:: Work to complete ::
1. Does each statement agree with the pigeon adoption thread? (a) Amaikai lives in Forest Hills, Queens. (b) Amaikai will only take a bird that can fly. (c) The Wild Bird Fund is in Brooklyn. Answer yes or no for each, quoting the words of the thread that decide it.
2. Reproduce the pigeon adoption thread word for word between "# Looking for" and "pick them up...", inclusive.

:: Document text ::

Begin

# Looking for a Pigeon or Dove in NY!



## Amaikai (Jul 10, 2015)

Hello!
I am looking for any pigeons or doves. If they have a problem such as blindness, inability to fly or walk, it is fine as long as I am aware 
I would prefer a young bird, or one that has been kept since birth.
The bird will be kept in a large space and I will give it a lot of attention and love! It will be taken out of its cage constantly, since I would prefer not to keep it caged up all day.
I have done lots and lots of research on pigeons, and I can assure you that it will go to a very loving family!
However, I live in Queens (Forest Hills) and I am not able to travel extremely far to pick them up...
If you have any pigeons I can adopt, please message me or TEXT me only at (718)-877-3678!
Thanks


----------



## copper (Aug 25, 2010)

Hi, I have a tame pigeon that I would like to find a home for. I also live in NY


----------



## MadeOfStories (Jul 14, 2015)

Hey Amaikai!

I volunteer with the Wild Bird Fund in Manhattan, and we usually have several adoptable birds at any given time. We'll make posts on our Facebook (https://www.facebook.com/wildbirdfund?fref=ts) and instagram, or you can call to inquire and stop by to meet a few birds. We have fancies and homers looking for homes!


----------

End

:: Dataset ::
Begin

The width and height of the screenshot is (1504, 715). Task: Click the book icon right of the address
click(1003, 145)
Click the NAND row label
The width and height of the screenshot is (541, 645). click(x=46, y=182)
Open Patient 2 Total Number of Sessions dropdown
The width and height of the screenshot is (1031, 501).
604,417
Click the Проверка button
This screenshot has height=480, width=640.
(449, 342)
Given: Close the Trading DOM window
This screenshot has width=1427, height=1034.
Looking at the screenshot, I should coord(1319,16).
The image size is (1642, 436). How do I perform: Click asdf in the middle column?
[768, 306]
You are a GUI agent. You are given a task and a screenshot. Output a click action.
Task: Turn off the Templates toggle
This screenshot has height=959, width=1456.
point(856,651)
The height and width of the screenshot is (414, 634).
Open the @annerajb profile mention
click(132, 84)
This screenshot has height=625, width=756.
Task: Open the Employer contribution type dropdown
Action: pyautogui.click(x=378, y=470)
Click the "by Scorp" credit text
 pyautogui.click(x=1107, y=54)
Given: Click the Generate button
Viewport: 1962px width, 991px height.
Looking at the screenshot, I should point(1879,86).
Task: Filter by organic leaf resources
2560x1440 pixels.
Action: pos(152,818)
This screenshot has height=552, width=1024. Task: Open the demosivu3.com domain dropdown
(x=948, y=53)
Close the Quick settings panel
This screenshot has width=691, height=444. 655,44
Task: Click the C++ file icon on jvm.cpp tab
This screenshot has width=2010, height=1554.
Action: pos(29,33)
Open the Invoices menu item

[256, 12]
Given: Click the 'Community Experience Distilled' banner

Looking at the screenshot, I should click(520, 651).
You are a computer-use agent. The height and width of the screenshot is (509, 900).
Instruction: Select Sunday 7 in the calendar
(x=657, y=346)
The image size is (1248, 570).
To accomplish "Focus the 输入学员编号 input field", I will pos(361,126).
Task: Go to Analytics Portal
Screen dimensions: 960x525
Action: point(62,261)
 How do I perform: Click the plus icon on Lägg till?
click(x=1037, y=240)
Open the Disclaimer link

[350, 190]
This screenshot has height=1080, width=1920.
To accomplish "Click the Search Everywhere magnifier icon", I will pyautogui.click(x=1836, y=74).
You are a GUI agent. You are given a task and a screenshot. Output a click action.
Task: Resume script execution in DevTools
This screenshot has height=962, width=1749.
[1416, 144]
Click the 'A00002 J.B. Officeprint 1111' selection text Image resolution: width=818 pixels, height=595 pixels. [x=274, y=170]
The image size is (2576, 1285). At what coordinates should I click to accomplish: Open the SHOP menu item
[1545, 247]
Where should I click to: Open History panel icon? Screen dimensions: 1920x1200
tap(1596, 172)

End

:: Results of the tasks ::
1.
(a) Yes: "I live in Queens (Forest Hills)"
(b) No: "If they have a problem such as blindness, inability to fly or walk, it is fine as long as I am aware"
(c) No: "I volunteer with the Wild Bird Fund in Manhattan"

2.
# Looking for a Pigeon or Dove in NY!



## Amaikai (Jul 10, 2015)

Hello!
I am looking for any pigeons or doves. If they have a problem such as blindness, inability to fly or walk, it is fine as long as I am aware 
I would prefer a young bird, or one that has been kept since birth.
The bird will be kept in a large space and I will give it a lot of attention and love! It will be taken out of its cage constantly, since I would prefer not to keep it caged up all day.
I have done lots and lots of research on pigeons, and I can assure you that it will go to a very loving family!
However, I live in Queens (Forest Hills) and I am not able to travel extremely far to pick them up...